Our manifesto was clear that we would maintain the annual budget for farming for every year of this parliament. Freed from the Common Agricultural Policy, we are repurposing this money to incentivise sustainable farming practices alongside profitable food production. We have also made simplifications to the 2021 Basic Payment Scheme, as set out in the Agricultural Transition Plan. This included removing the greening requirements. These simplifications meant the scheme guidance was reduced by about half.

Earlier this month (December 2021) we published information on the Sustainable Farming Incentive in 2022. The Sustainable Farming Incentive is the first of our three new environmental land management schemes. Through this scheme, we will pay farmers to produce public goods such as water quality, biodiversity, animal health and welfare and climate change mitigation, alongside food production. The December update set out details of scheme policy, including on eligibility, applications and payment rates. We will pay a more generous payment rate than previous EU schemes, and there will be fewer rules and more trust. As we said in the December update, we want to see large-scale adoption of the Sustainable Farming Incentive across the range of farm types, locations and tenancy arrangements, with 70% of farms and farmland in the scheme by 2028.

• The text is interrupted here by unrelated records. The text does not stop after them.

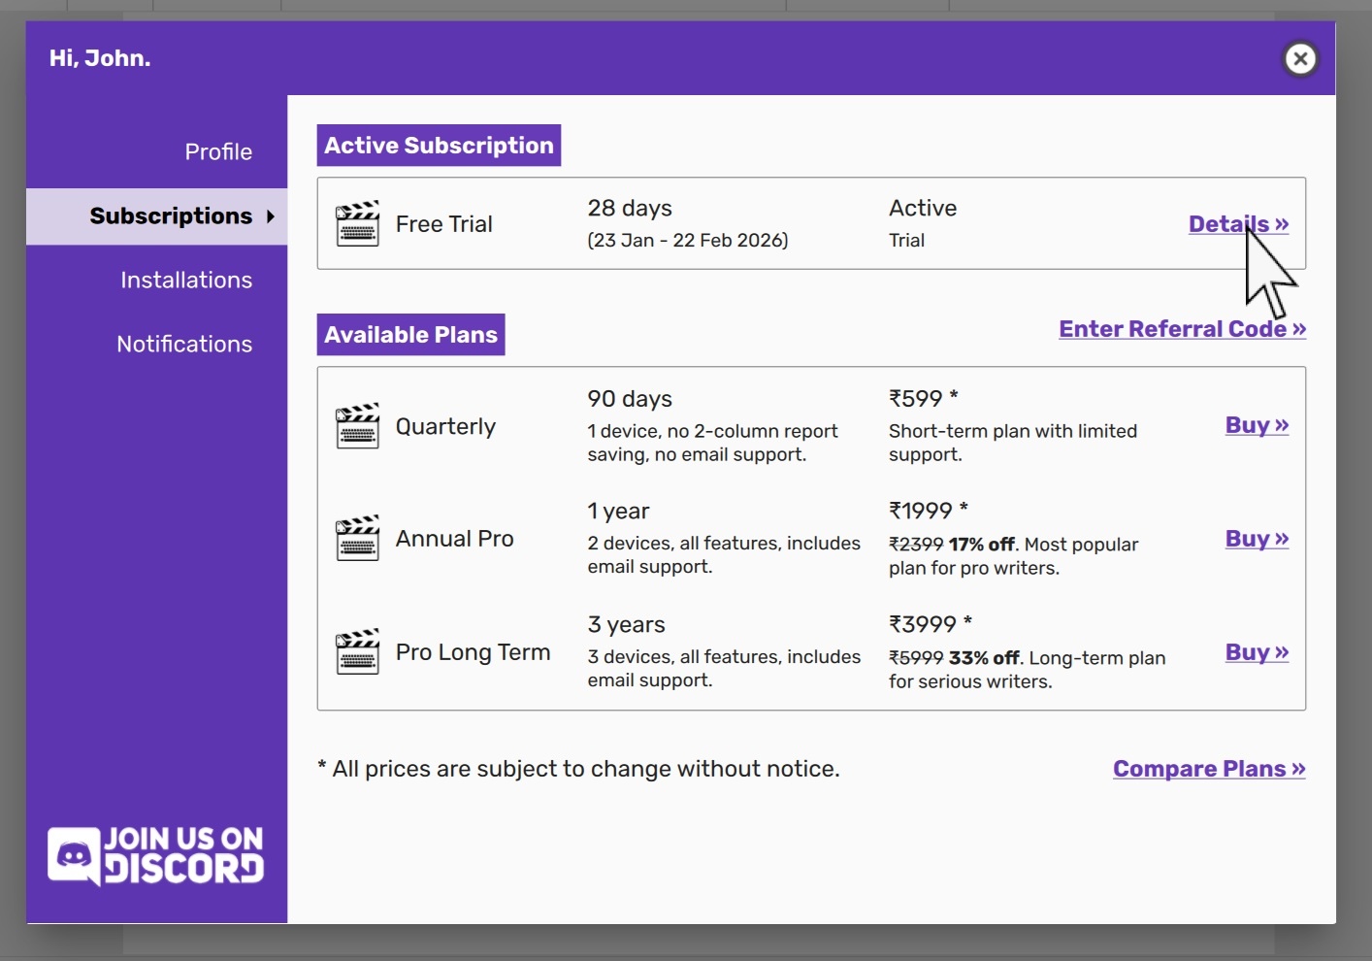
Task: Open the Notifications section
Action: (184, 345)
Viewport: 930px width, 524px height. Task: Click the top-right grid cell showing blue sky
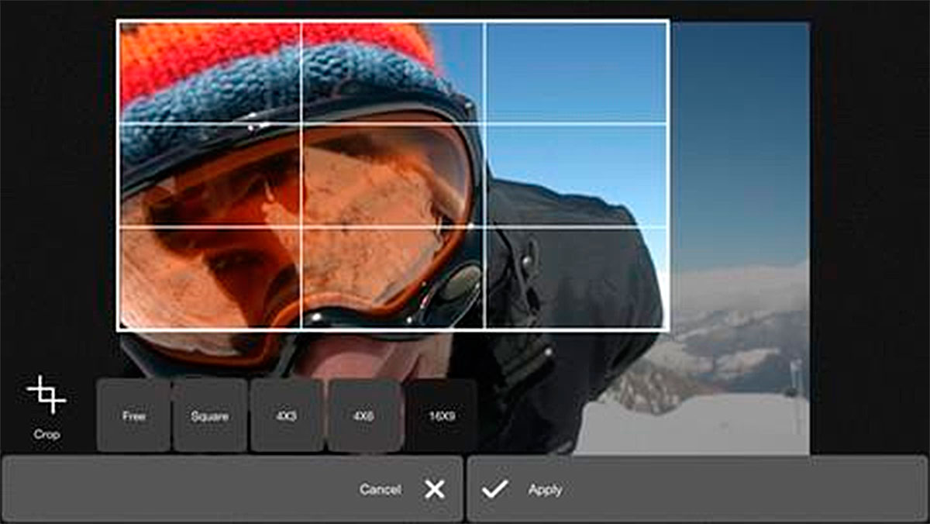point(577,71)
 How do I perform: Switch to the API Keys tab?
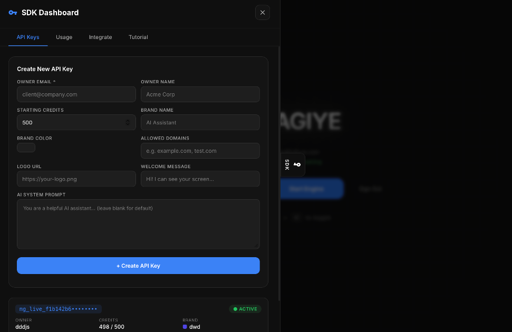[28, 37]

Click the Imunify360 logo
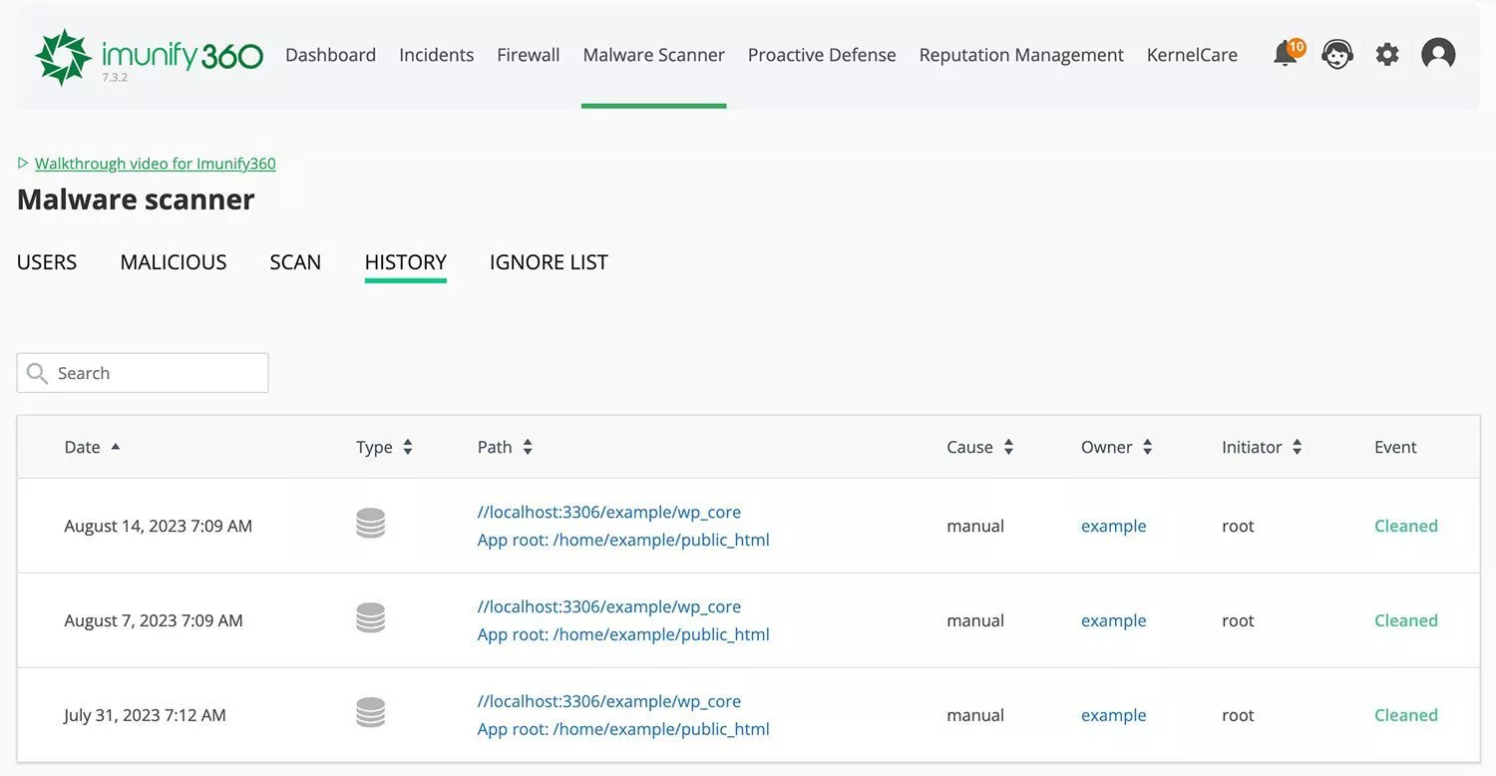[x=149, y=57]
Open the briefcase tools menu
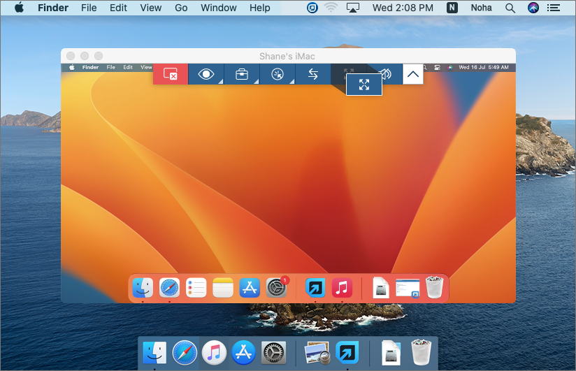Image resolution: width=576 pixels, height=371 pixels. pos(242,74)
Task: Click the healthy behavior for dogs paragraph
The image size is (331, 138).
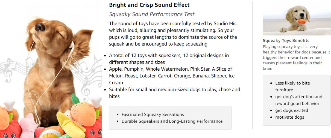Action: point(297,58)
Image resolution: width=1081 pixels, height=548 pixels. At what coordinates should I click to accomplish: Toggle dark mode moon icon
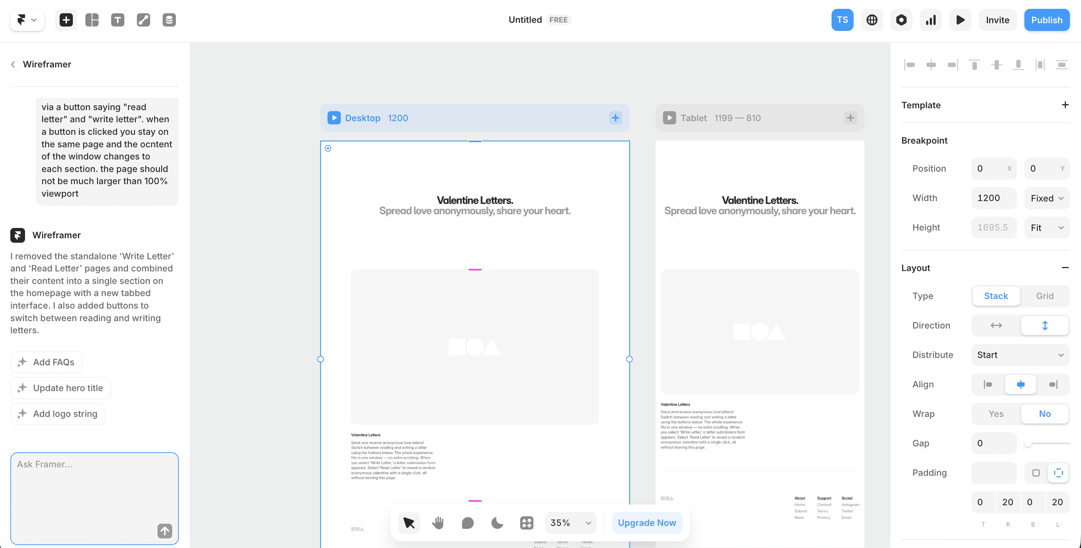[x=497, y=523]
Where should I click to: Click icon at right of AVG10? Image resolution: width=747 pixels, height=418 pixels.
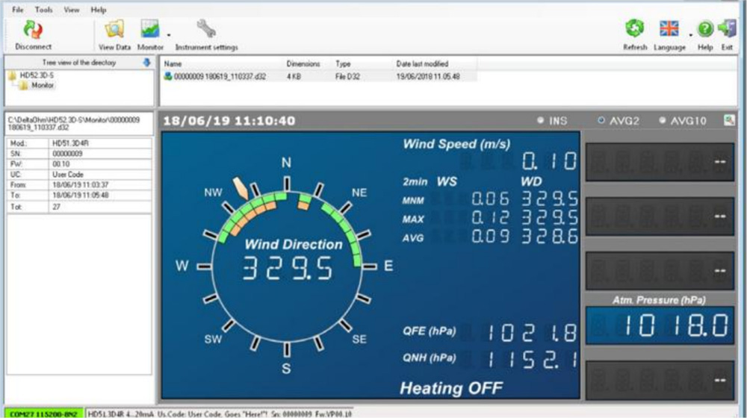point(729,120)
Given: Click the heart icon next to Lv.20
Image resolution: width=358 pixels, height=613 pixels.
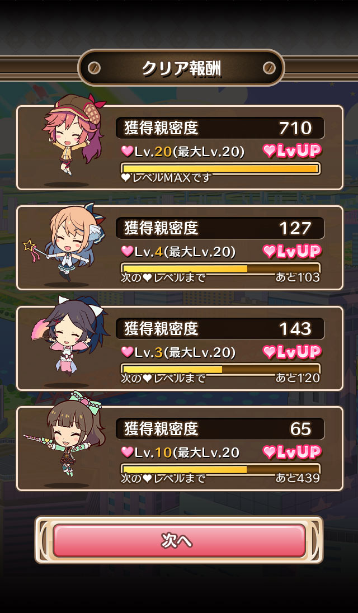Looking at the screenshot, I should pyautogui.click(x=127, y=152).
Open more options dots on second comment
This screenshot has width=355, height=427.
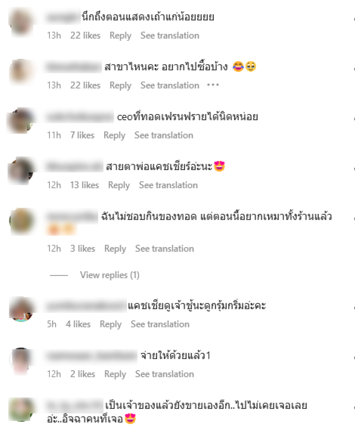[213, 85]
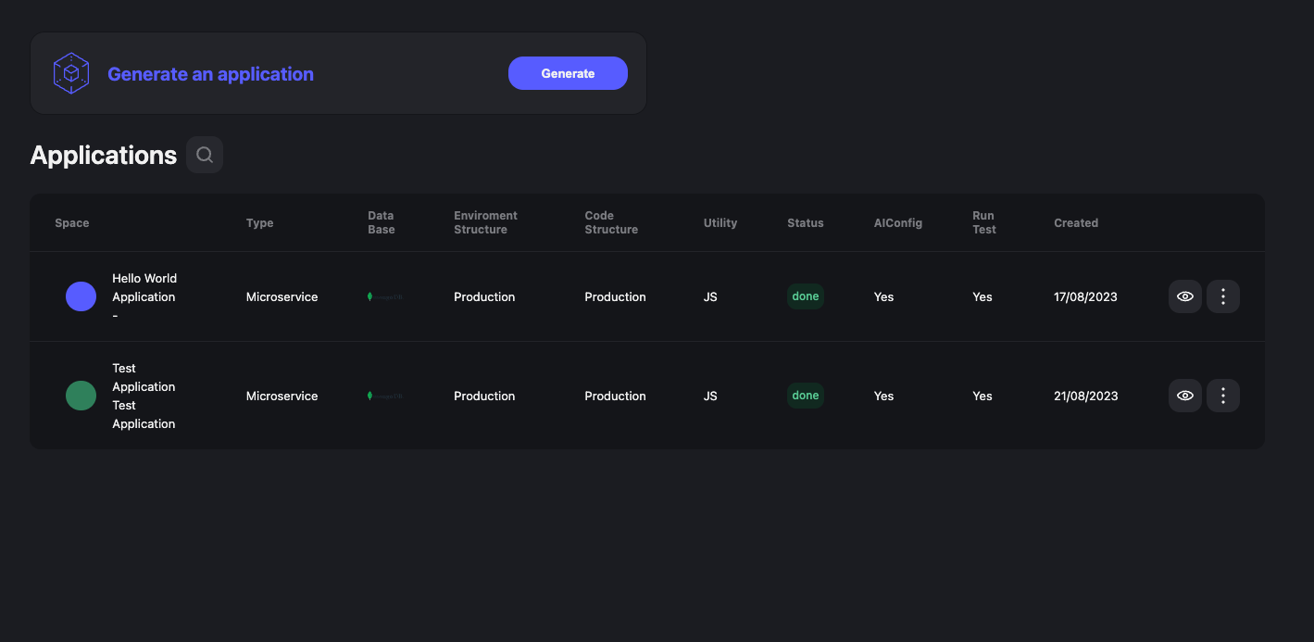This screenshot has width=1314, height=642.
Task: Click the cube icon in the Generate card
Action: tap(70, 74)
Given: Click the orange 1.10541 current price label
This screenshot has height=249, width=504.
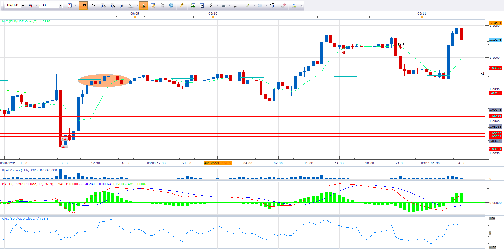Looking at the screenshot, I should [495, 23].
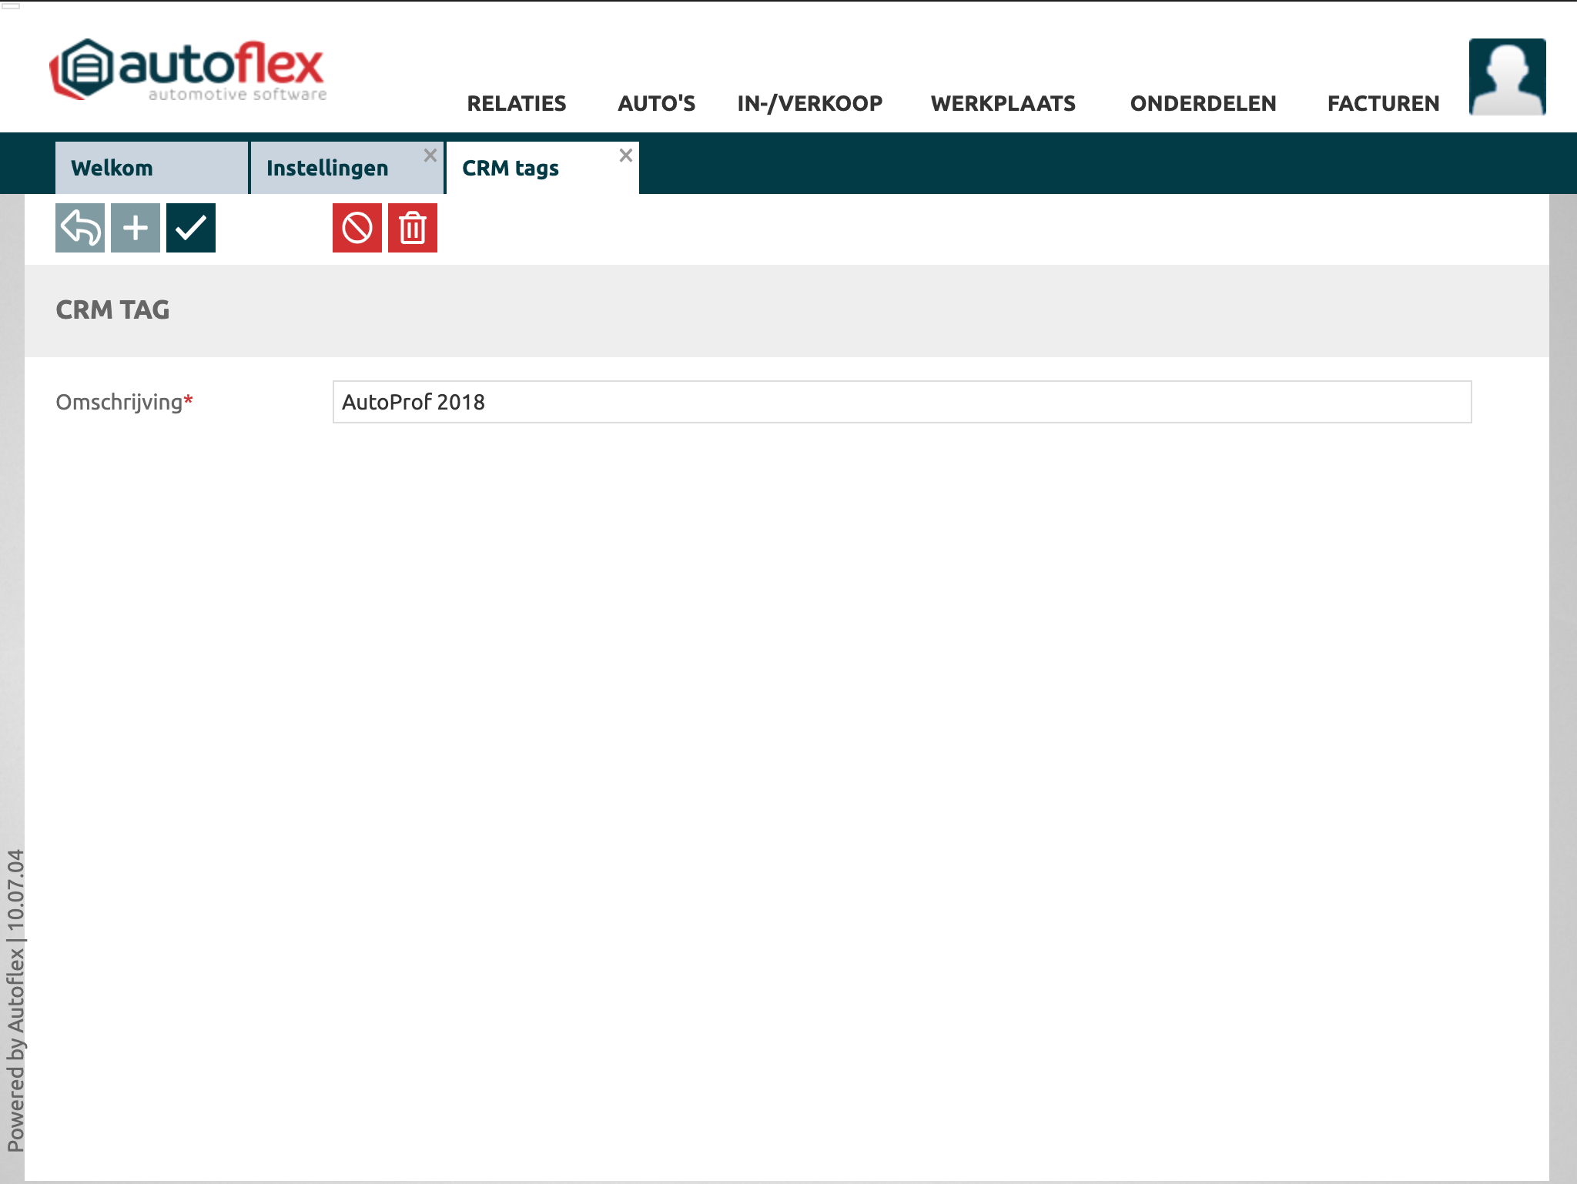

Alongside the Sustainable Farming Incentive, we will be launching the Local Nature Recovery scheme and the Landscape Recovery scheme. All three schemes will be accessible to farmers. Local Nature Recovery will begin a phased rollout from 2023 and will pay farmers for using less productive areas of their farms to create habitats and support biodiversity and water quality. It will also support collaboration between groups of farmers. Landscape Recovery will begin piloting in 2022 and will pay landowners who want to take a more radical and large-scale approach to producing environmental outcomes through land use change. We will set out more detail on Local Nature Recovery and Landscape Recovery in the New Year.

There will also be schemes to help support businesses to get ready for the agricultural transition period which runs from 2021 to 2027. We have already opened the Farming Investment Fund for applications. It is there to support farmers to invest in new equipment, technology and infrastructure to improve productivity, support animal health and welfare and improve environmental outcomes. We plan to launch an added value theme under the Farming Transformation Fund and this will support farmers to invest in shortening their supply chains through packing, processing and retailing their produce. The Farming Innovation Programme opened for applications in October 2021. This will support ambitious projects to transform productivity and enhance environmental sustainability in England’s agricultural and horticultural sectors, whilst driving the sectors towards net zero. And we know that a vibrant industry needs to attract new talent. Our New Entrant Support scheme aims to encourage new starters into farming. Eligibility for this scheme will be developed in partnership with stakeholders and applications will open in 2022.

The UK Shared Prosperity Fund (UKSPF), worth over £2.6 billion over the next three years, will help people access opportunity in places in need, including in rural and coastal communities. The Government will publish further details on the fund in due course.